Directions:
Beginning with the line that contains "Instruction: Open the Panda picture thumbnail" in the material below, print each line exactly until the line that contains "This screenshot has" has been printed, then stop.

Data extract:
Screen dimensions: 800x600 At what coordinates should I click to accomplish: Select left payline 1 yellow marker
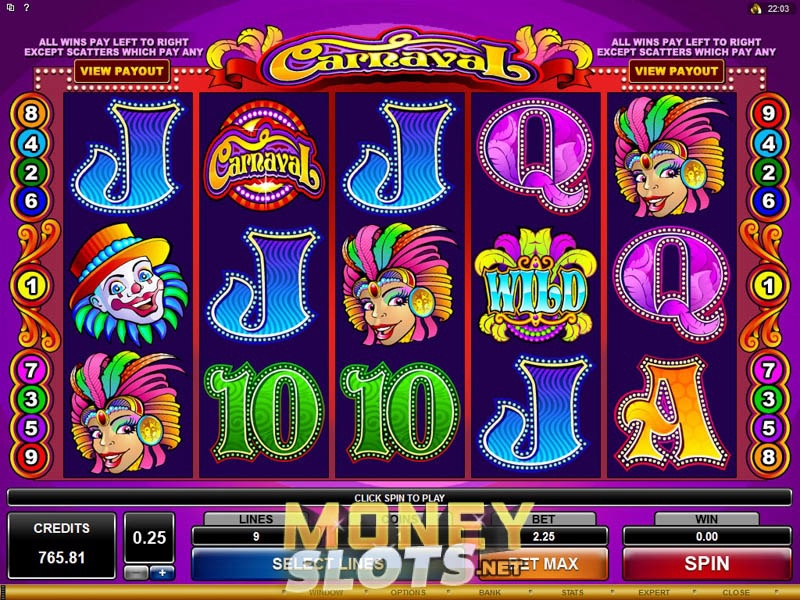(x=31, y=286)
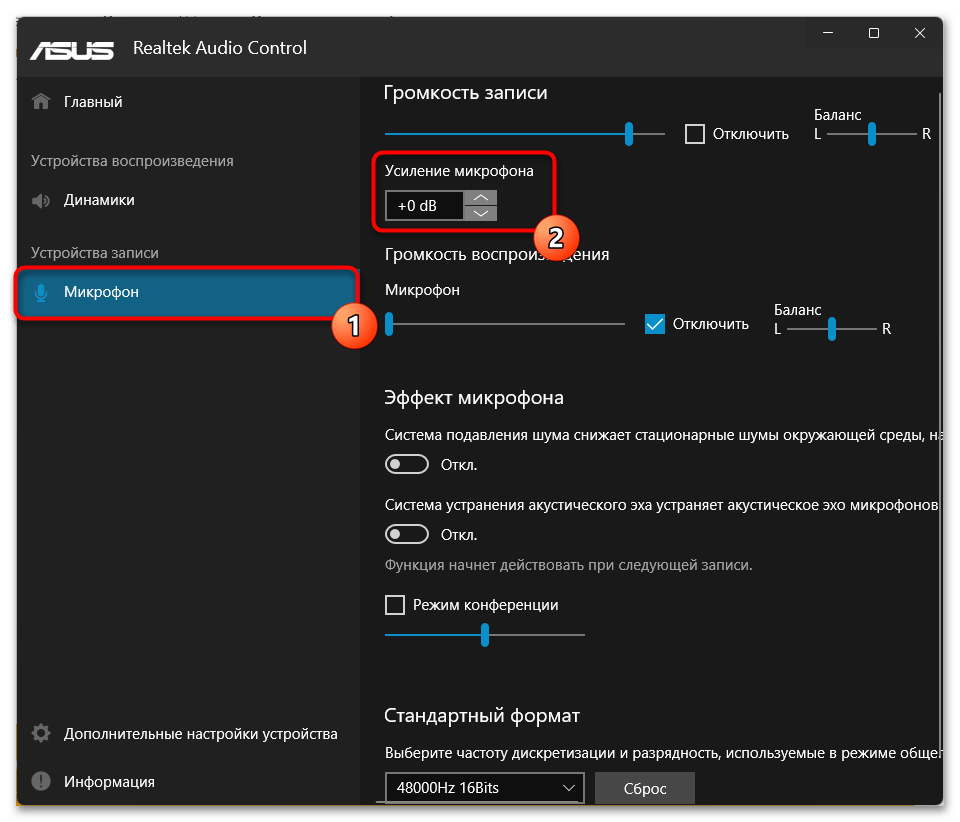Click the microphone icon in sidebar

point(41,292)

...

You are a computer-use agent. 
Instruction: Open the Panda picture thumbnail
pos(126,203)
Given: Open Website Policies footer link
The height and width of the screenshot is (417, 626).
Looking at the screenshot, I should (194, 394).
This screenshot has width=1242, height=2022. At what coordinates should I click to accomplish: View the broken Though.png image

Answer for this exercise:
Instruction: Open the Panda picture thumbnail
pos(126,203)
Given: Open Website Policies footer link
The height and width of the screenshot is (417, 626).
Looking at the screenshot, I should (194, 394).
This screenshot has width=1242, height=2022. At what coordinates should I click to accomplish: View the broken Though.png image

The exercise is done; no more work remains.